Foto: Periódico Equilibrium.

El Instituto Nacional de la Juventud (Injuve) trabaja desde hace dos años para lograr que en 2032 El Salvador pueda tener atletas aptos para participar en los juegos olímpicos de entonces y traer medallas para El Salvador.
Rubén Quintanilla, Sudbirector de Recreación y Tiempo Libre del referido instituto y demás autoridades del Injuve clausuraron un período de prueba de salto que permitió seleccionar a jóvenes estudiantes de parvularia hasta bachillerato, en 28 centros educativos rurales y urbanos que tuvieran la matrícula más grande.
Desde Concepción de Ataco, Ahuachapán, hasta Bolívar, La Unión, 15 mil 543 estudiantes se sometieron a la prueba, desde marzo del presente año. Pero en la clausura estuvieron presentes 22 estudiantes que saltaron más, 11 niños y 11 niñas o adolescentes.
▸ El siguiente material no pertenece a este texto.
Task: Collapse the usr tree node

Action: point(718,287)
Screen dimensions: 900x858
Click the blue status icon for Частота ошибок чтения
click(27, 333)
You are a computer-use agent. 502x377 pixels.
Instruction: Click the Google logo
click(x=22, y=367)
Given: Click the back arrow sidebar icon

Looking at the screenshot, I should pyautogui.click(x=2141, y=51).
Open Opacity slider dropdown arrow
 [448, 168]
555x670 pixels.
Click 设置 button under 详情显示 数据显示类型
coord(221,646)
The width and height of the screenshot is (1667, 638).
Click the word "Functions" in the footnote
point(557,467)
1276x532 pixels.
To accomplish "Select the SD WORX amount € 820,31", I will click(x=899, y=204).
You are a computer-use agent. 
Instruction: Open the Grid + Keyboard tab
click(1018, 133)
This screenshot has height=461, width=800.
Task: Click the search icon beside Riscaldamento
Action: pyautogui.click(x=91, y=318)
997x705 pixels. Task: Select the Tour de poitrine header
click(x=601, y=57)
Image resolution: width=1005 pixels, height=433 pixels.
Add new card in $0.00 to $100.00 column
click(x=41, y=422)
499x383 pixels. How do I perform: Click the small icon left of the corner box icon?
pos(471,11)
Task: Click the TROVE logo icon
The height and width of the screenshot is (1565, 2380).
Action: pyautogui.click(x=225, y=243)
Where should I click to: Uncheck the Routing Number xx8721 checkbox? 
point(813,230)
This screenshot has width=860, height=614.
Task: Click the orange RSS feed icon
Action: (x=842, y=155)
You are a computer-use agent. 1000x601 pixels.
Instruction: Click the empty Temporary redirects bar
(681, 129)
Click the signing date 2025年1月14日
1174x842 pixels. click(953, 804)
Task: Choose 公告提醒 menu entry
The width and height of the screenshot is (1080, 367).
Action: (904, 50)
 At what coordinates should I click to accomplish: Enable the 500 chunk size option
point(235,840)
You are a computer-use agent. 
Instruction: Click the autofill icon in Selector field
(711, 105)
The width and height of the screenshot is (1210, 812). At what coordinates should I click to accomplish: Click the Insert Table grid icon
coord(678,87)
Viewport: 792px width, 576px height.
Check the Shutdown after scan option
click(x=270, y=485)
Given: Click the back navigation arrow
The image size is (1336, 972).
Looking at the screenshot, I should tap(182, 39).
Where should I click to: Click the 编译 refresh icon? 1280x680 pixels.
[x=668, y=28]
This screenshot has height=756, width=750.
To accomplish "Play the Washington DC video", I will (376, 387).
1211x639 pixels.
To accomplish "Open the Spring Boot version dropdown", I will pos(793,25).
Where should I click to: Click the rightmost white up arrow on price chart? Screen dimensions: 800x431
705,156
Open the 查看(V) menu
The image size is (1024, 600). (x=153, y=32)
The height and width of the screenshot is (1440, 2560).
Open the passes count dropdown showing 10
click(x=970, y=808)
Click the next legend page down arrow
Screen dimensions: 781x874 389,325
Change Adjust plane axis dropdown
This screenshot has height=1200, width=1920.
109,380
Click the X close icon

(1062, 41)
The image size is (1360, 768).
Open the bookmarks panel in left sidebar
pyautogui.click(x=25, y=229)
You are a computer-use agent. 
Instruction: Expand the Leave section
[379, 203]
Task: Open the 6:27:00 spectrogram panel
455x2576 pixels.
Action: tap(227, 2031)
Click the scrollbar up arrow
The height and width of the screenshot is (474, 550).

Se generarán parámetros básicos para que las generaciones que vienen tengan mejores condiciones que este grupo actual, explicó Quintanilla.
Yeymi Muñoz, Directora del Injuve, agregó que el programa y festival del salto se desarrolla principalmente en los municipios del Plan El Salvador Seguro (PESS); esta vez han llegado a la clausura niñez y juventud de Ataco, San Juan Opico, Quezaltepeque, Tecoluca, Cacaopera, Sensuntepeque, Ahuachapán y Santa Ana, lugares de donde sobresalió el grupo de salto seleccionado.
Escoger este grupo de salto es parte de la Estrategia Pensando en Deporte que impulsa el Injuve.
La proyección del instituto es encontrar entre la juventud y niñez escolar a potenciales atletas de alto rendimiento que puedan representar a El Salvador en eventos internacionales.

La estrategia es formar a un selecto grupo que conforme el top de algunas disciplinas deportivas, como el salto.
La niñez y adolescentes que han mostrado mayor habilidad saltaron desde una posición estática entre 2.00 y 2.60 metros, como lo hizo Kelly Michelle, una estudiante de 17 años del Segundo Año de Bachillerato Técnico en Contaduría, del Complejo Educativo Católico San José, de Quezaltepeque.
Kelly juega baloncesto desde sus 15 años y le interesó el salto cuando un equipo técnico del Injuve se acercó a su centro de estudios a proponer la participación del alumnado en la prueba de salto.
Hoy Kelly Michelle es una de las mejores niñas que saltaron dos metros y por ello estaba incluida en la línea de honor, junto a autoridades del Ministerio de Educación, Universidad de El Salvador y el Injuve, cuyos titulares exaltaron las cualidades deportivas de este grupo selecto que ahora no solo tiene la oportunidad de convertirse en atletas olímpicos, sino de alejarse de las influencias de la violencia y caminar por los senderos del bien por su vida y hacer del país un digno representante en las disciplinas deportivas olímpicas en el futuro próximo, aseguran las autoridades.